Before you return the entries below, strip out the pictures and keep all else exact.

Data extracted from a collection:

──────────

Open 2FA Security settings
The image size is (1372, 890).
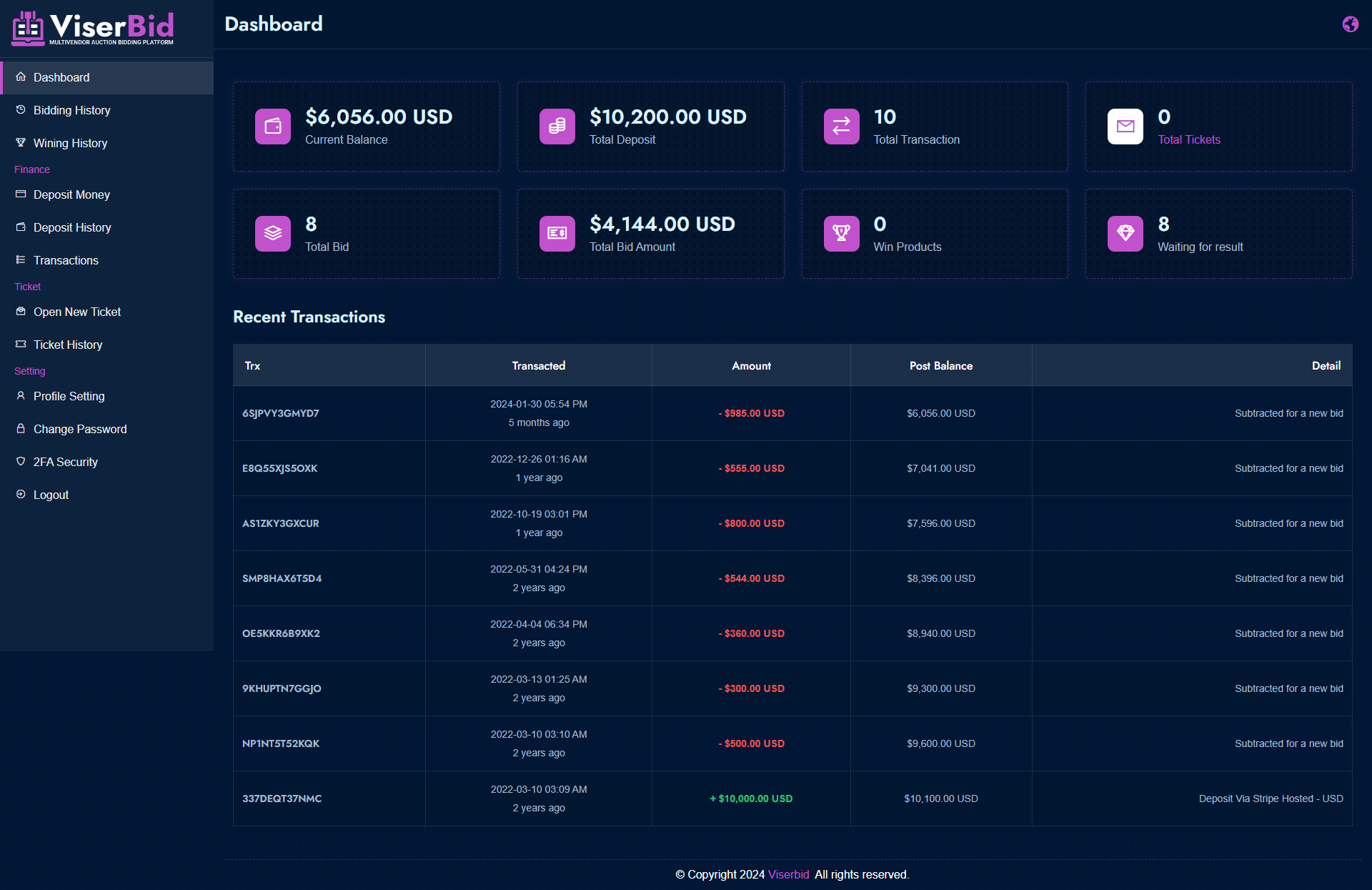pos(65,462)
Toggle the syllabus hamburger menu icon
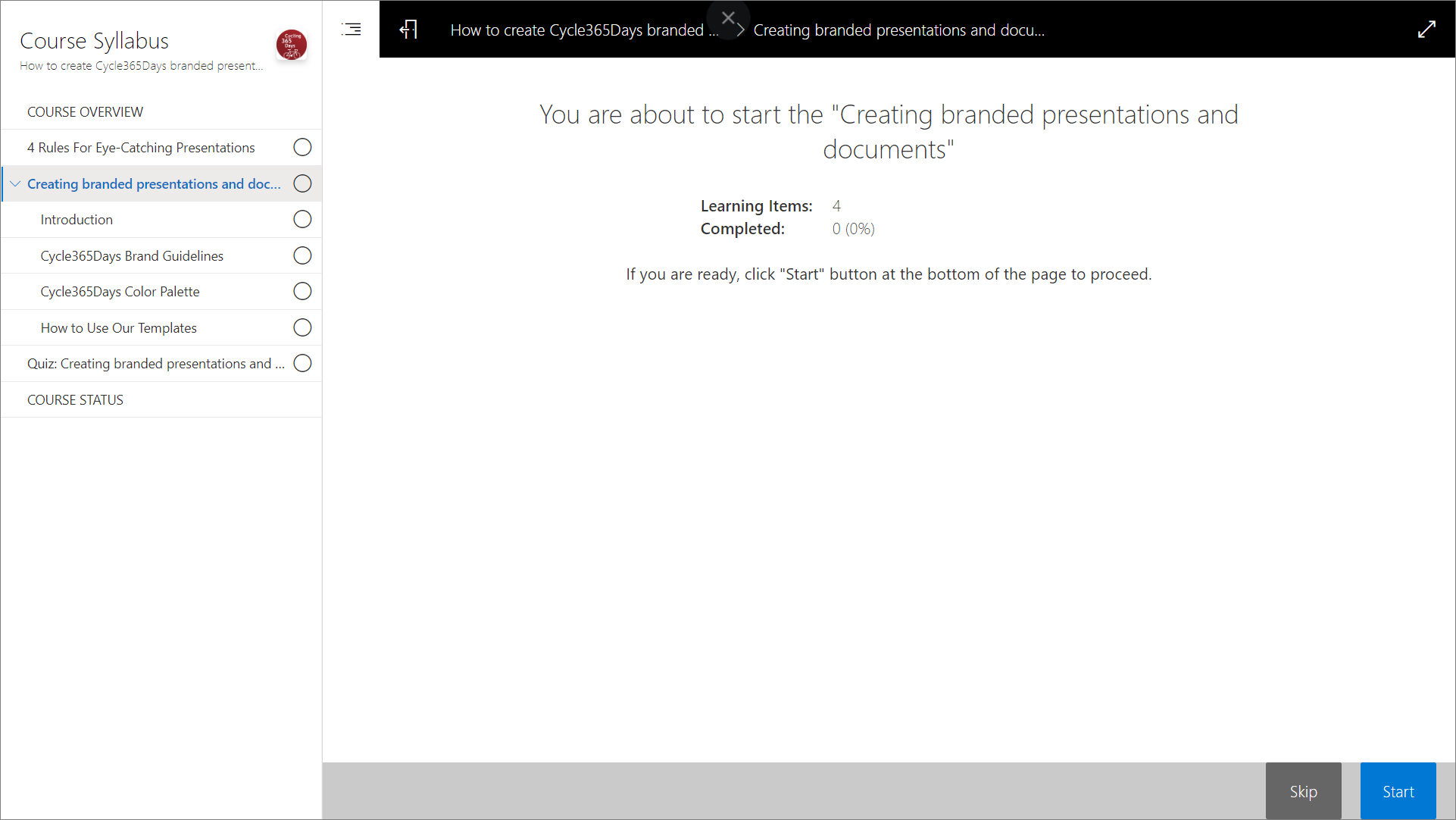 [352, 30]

──────────

■ Result:
Open 2FA Security settings
The image size is (1372, 890).
pos(65,462)
Toggle the syllabus hamburger menu icon
 [352, 30]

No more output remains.